3.2 Association between SIRI and 30-Day MACE

As shown in Table 2, the incidence of 30-day MACE was 11.2%, and a higher SIRI was related to a significant increase in the rate of 30-day MACE (quartile 4 vs. quartile 1: 17.1% vs. 6.1%, p < 0.001). The rate of incident HF was 4.2%, and we found a significant trend toward increased risk of incident HF with increasing SIRI (quartile 4 vs. quartile 1: 6.4% vs. 1.8%, p = 0.027). The rates of all-cause death, non-fatal MI, stroke, cardiogenic shock, and cardiac arrest were 4.4%, 1.1%, 0.8%, 3.1%, and 2.3%, respectively. However, we failed to demonstrate that an elevated SIRI quartile was significantly associated with an increased rate of all-cause death (quartile 4 vs. quartile 1: 5.5% vs. 3.7%, p = 0.583), non-fatal MI (quartile 4 vs. quartile 1: 2.1% vs. 0.3%, p = 0.105), stroke (quartile 4 vs. quartile 1: 1.2% vs. 0.3%, p = 0.305), cardiogenic shock (quartile 4 vs. quartile 1: 5.2% vs. 2.1%, p = 0.097) and cardiac arrest (quartile 4 vs. quartile 1: 2.7% vs. 1.8%, p = 0.746).

Table 2.Clinical outcomes of the study patients by SIRI quartiles.
Outcomes Total (n = 1312) Quartiles of SIRI p value
Quartile 1 (n = 328) Quartile 2 (n = 328) Quartile 3 (n = 328) Quartile 4 (n = 328)
SIRI <1.58 1.58 SIRI <3.28 3.28 SIRI <7.80 SIRI 7.80
30-day MACE, n (%) 147 (11.2) 20 (6.1) 29 (8.8) 42 (12.8) 56 (17.1) <0.001
All-cause death 58 (4.4) 12 (3.7) 16 (4.9) 12 (3.7) 18 (5.5) 0.583
Non‑fatal MI 15 (1.1) 1 (0.3) 2 (0.6) 5 (1.5) 7 (2.1) 0.105
Stoke 10 (0.8) 1 (0.3) 1 (0.3) 4 (1.2) 4 (1.2) 0.305
Incident heart failure 55 (4.2) 6 (1.8) 12 (3.7) 16 (4.9) 21 (6.4) 0.027
Cardiogenic shock 41 (3.1) 7 (2.1) 8 (2.4) 9 (2.7) 17 (5.2) 0.097
Cardiac arrest 30 (2.3) 6 (1.8) 9 (2.7) 6 (1.8) 9 (2.7) 0.746
Categorical variables were presented as numbers (percentages). p values were calculated using Chi-square test to compare differences in outcomes between different SIRI quartiles. Abbreviation: SIRI, systemic inflammation response index; MACE, major adverse cardiovascular event; MI, myocardial infarction.

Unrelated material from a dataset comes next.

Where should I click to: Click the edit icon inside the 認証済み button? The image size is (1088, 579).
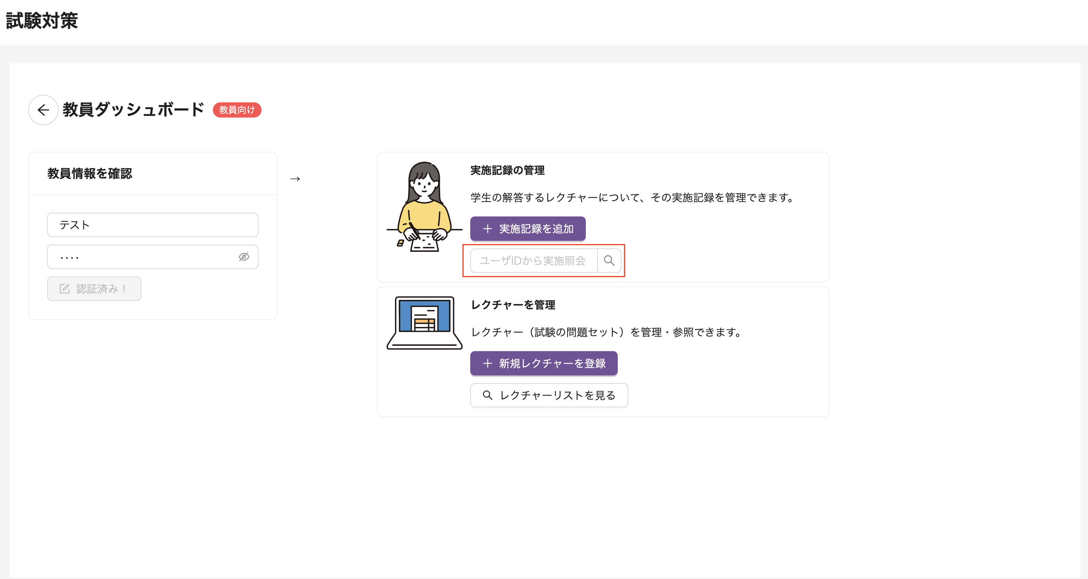64,289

In multiple logistic regression analysis, adjusted for confounding variables, a positive correlation was noted between SIRI and 30-day MACE (quartile 4 vs. quartile 1: OR, 95% CI: 3.30, 1.55–7.03, p = 0.002, p for trend <0.001). In addition, we found that diabetes (OR, 95% CI: 1.53, 1.04–2.25, p = 0.029), higher LDL-C (OR, 95% CI: 1.01, 1.00–1.01, p = 0.002), and Killip class (OR, 95% CI: 1.48, 1.15–1.91, p = 0.003) were significantly associated with an increased risk of 30-day MACE respectively. While women (female vs. male: OR, 95% CI: 0.56, 0.35–0.90, p = 0.016), higher systolic blood pressure (OR, 95% CI: 0.99, 0.98–1.00, p = 0.002) and LVEF (OR, 95% CI: 0.94, 0.93–0.96, p < 0.001) were significantly related to the reduction in the risk of 30-day MACE respectively (Table 3).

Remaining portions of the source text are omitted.